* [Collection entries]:

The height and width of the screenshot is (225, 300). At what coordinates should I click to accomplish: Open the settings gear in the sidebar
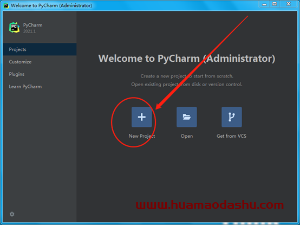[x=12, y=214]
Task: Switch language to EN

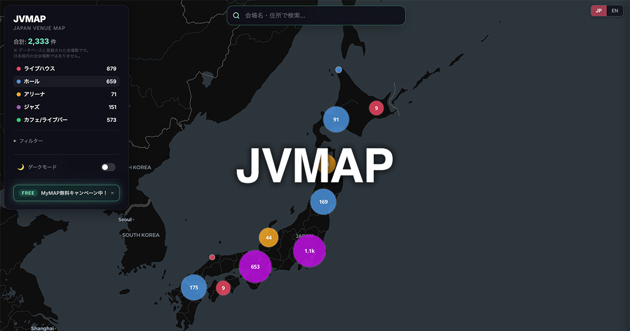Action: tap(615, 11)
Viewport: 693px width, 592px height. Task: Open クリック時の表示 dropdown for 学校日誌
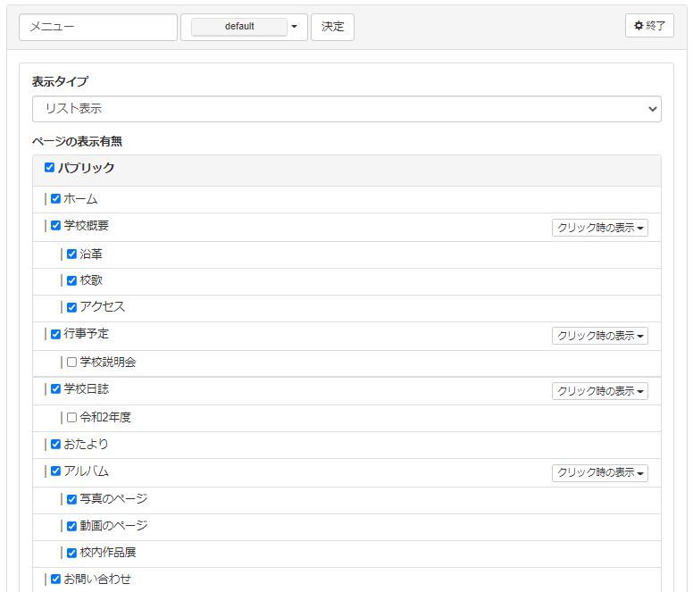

* [What is needed]:
The lines to return run from the line containing "Task: Switch language to EN" through the last line of the records. Give them exactly, omitting pictures.

* [Exercise answer]:
Task: Switch language to EN

Action: tap(615, 11)
Viewport: 693px width, 592px height. Task: Open クリック時の表示 dropdown for 学校日誌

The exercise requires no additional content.